--- 課題資料 ---
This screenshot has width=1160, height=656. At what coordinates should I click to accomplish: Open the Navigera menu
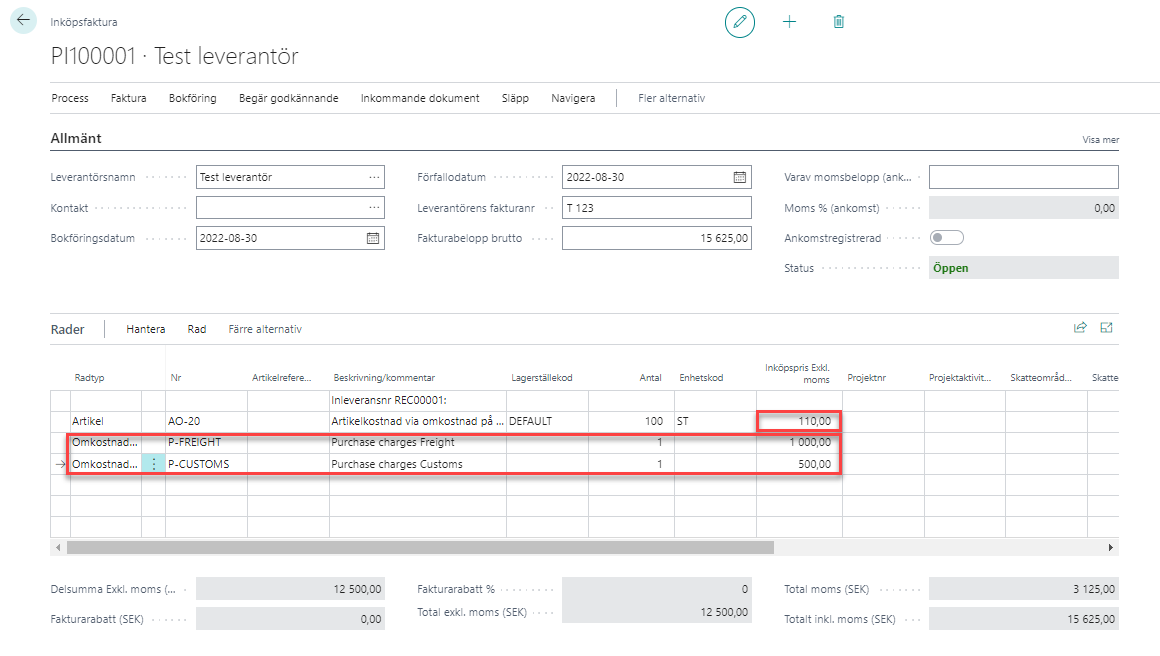coord(573,98)
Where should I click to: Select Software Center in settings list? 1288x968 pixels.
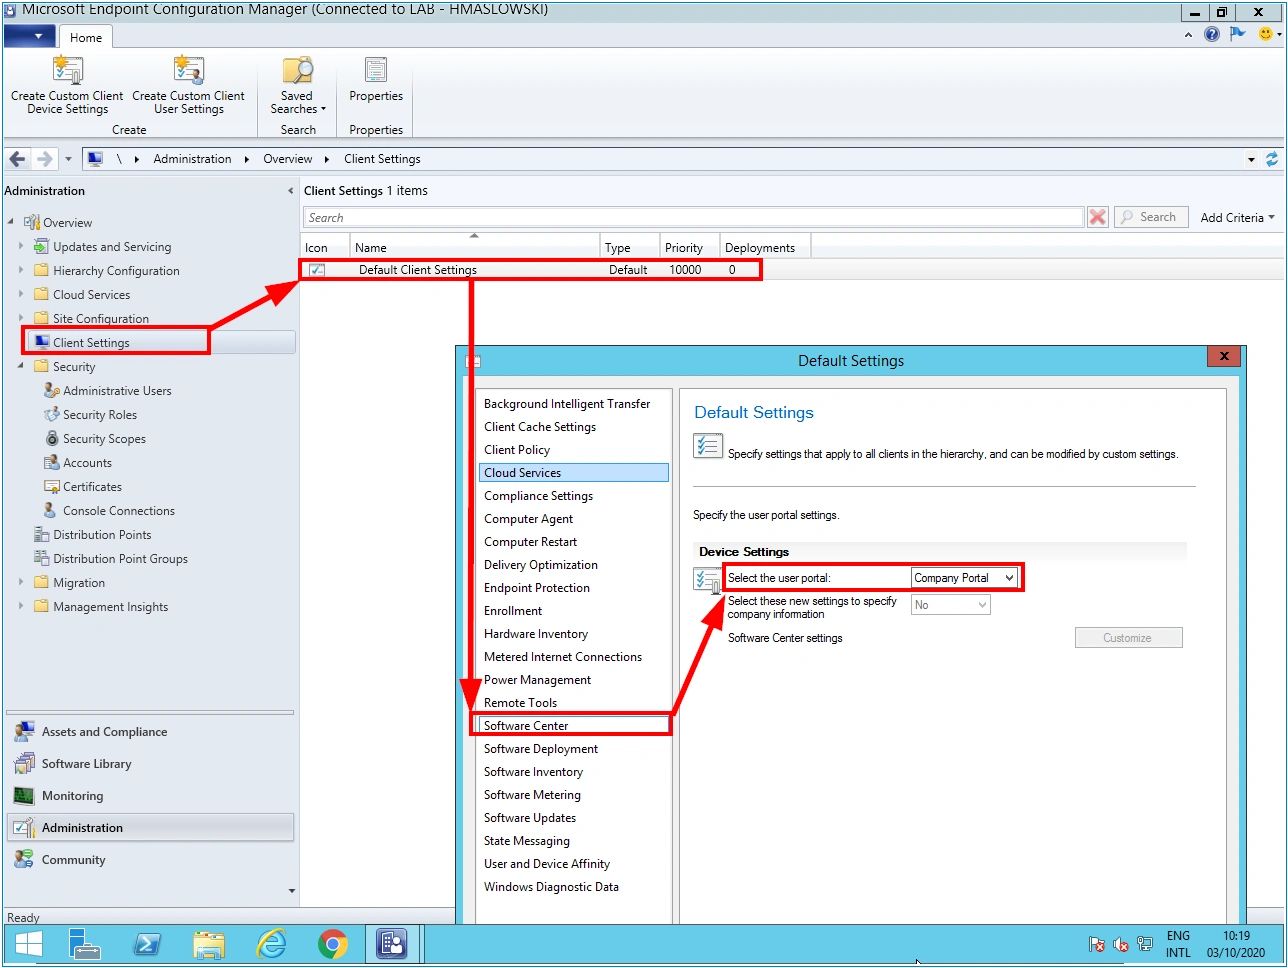click(526, 726)
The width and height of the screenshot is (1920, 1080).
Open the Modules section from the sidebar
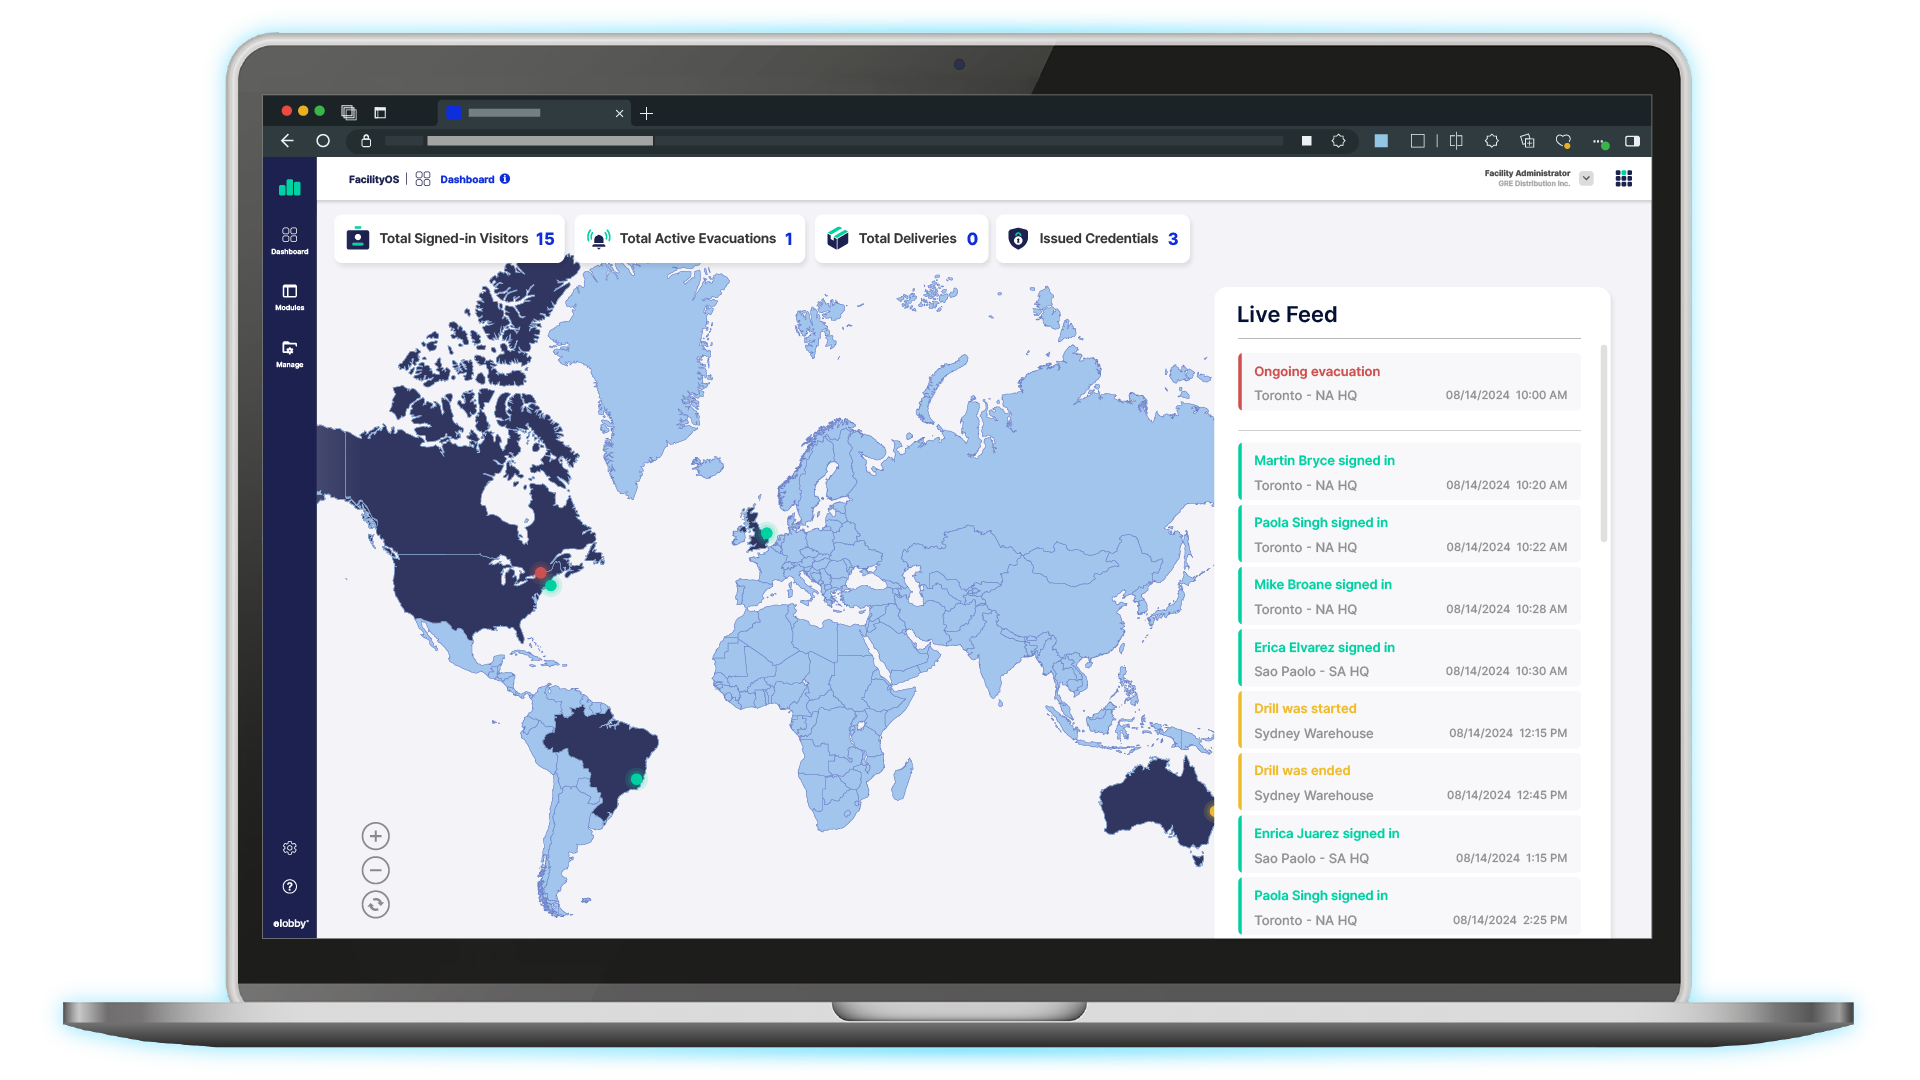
---
上の資料にある行を、空行を除いてすべて番号付きリストに書き直してください。画像は解答に含めないでください。

● 解答:
1. This screenshot has width=1160, height=656. At what coordinates should I click to accomplish: Open the Navigera menu
2. coord(573,98)
3. Where should I click to: Select Software Center in settings list? 1288x968 pixels.
4. click(526, 726)
5. The width and height of the screenshot is (1920, 1080).
6. Open the Modules section from the sidebar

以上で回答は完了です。